Bishop Hilarion Alfeyev: Christ the Conqueror of Hell - The Descent of Christ into Hades in Eastern and Western Theological Traditions

An Online Orthodox Catechism adopted from ‘The Mystery of Faith’ by Archbishop Hilarion Alfeyev
Death and resurrection

The Last Judgment

‘What is Hell?’

‘...A new heaven and a new earth’


Michael Maedoc said...

Thanks for this post and all the links. I must say we need the dogmatic and reasoned debate and the opinions from both sides. Their reasonable arguments are part of what establishes our grasp of the depth of the mystery. There's probably too much posturing in this debate.

I've always appreciated St. Leonard of Port Maurice who recognizes the importance of the possibility that many are in Hell:
"What is the use of knowing whether few or many are saved? Saint Peter says to us, "Strive by good works to make your election sure." When Saint Thomas Aquinas's sister asked him what she must do to go to heaven, he said, "You will be saved if you want to be." I say the same thing to you, and here is proof of my declaration. No one is damned unless he commits mortal sin: that is of faith. And no one commits mortal sin unless he wants to: that is an undeniable theological proposition. Therefore, no one goes to hell unless he wants to; the consequence is obvious. Does that not suffice to comfort you?
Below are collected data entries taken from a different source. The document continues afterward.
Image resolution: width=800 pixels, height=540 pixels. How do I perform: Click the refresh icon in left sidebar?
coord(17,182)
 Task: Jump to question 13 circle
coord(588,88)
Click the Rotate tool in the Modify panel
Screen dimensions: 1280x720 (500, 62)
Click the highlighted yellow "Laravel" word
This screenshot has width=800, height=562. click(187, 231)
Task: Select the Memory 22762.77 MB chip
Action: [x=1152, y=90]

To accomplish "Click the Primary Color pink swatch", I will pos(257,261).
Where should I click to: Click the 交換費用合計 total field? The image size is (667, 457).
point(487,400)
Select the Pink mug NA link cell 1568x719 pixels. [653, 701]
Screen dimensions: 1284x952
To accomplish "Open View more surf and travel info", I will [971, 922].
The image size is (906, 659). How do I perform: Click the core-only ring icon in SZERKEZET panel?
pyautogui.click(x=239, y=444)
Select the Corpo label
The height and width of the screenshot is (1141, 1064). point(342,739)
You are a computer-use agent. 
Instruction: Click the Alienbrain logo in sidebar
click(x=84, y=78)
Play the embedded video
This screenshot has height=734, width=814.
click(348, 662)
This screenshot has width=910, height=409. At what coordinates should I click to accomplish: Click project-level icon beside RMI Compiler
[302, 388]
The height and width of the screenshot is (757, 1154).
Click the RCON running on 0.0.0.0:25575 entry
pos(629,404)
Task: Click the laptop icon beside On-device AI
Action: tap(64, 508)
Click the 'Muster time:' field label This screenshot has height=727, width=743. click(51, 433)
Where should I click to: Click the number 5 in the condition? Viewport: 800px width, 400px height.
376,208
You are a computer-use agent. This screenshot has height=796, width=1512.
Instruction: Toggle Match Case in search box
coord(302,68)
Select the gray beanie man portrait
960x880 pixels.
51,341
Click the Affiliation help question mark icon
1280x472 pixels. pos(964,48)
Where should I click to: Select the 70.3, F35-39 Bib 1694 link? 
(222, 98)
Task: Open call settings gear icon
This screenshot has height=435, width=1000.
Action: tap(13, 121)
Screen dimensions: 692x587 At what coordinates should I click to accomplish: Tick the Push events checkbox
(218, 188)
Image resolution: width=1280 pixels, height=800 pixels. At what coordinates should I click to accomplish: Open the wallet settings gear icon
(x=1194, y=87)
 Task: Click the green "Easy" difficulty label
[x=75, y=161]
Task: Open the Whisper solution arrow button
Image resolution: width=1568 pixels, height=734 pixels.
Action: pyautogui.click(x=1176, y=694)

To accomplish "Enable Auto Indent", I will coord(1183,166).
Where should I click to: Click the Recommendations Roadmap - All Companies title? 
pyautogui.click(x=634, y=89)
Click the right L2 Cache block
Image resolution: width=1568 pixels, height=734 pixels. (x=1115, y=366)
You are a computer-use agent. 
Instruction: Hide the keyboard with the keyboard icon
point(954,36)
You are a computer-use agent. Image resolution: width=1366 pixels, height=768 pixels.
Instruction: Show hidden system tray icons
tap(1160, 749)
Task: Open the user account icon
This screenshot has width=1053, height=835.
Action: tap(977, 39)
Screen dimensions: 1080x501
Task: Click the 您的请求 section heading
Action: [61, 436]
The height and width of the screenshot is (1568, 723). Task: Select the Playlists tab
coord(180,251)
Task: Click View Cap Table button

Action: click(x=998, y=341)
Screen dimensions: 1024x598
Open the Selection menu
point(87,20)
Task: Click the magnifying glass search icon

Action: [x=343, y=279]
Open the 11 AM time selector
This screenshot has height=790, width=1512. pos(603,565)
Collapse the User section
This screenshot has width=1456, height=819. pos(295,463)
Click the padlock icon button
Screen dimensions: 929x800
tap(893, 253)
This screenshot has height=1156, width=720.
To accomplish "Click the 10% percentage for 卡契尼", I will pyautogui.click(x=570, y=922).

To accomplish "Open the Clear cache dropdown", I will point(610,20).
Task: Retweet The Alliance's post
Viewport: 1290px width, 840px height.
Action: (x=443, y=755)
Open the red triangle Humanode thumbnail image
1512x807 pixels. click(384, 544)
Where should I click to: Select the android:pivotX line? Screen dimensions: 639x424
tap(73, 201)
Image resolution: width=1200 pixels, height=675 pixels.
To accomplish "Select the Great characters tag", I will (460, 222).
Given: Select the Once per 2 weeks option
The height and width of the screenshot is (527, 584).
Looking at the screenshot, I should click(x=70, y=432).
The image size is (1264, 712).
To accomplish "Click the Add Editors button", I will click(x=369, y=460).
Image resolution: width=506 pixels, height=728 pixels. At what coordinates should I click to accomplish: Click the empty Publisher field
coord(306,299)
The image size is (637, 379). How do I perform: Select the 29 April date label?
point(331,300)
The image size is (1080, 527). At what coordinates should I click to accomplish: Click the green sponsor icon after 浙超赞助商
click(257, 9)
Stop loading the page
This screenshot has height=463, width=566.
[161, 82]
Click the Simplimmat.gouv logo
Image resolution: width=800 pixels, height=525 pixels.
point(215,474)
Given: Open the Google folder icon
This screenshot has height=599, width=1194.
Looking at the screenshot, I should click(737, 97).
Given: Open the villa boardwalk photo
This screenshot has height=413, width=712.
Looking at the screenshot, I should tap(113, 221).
Weep over past sins, make a good confession, sin no more in the future, and you will all be saved. Why torment yourself so? For it is certain that you have to commit mortal sin to go to hell, and that to commit mortal sin you must want to, and that consequently no one goes to hell unless he wants to. That is not just an opinion, it is an undeniable and very comforting truth; may God give you to understand it, and may He bless you."

I'll take a look at that book.

Jules Aimé said...

I started off really wanting to be on Father Barron's side but have to say that I found Michael Voris more convincing.

Ultimately, doesn't it boil down to this: Regardless of how many other people are or are not going to hell, I might very well end up there.

Anonymous said...

Thanks David! Voris's critique of Fr. Barron and Von Balthasar is one of the most intellectually dishonest I've seen in some time. Not because he's necessarily wrong, but because he wholly fails to address what they actually say. Instead, he addresses what they "must" be saying.

The crux of their argument as I understand it (and wholly unaddressed by Voris) is this: The Church prays that all are saved, and what the Church prays for Christians must hope for.

And a related point (again unaddressed by Voris) is this: The Church teaches that we cannot know with certainty that any particular person is eternally damned, and we can therefore hope that each particular person is saved. If we can hope that each and every particular person is saved, we can hope that all of them are.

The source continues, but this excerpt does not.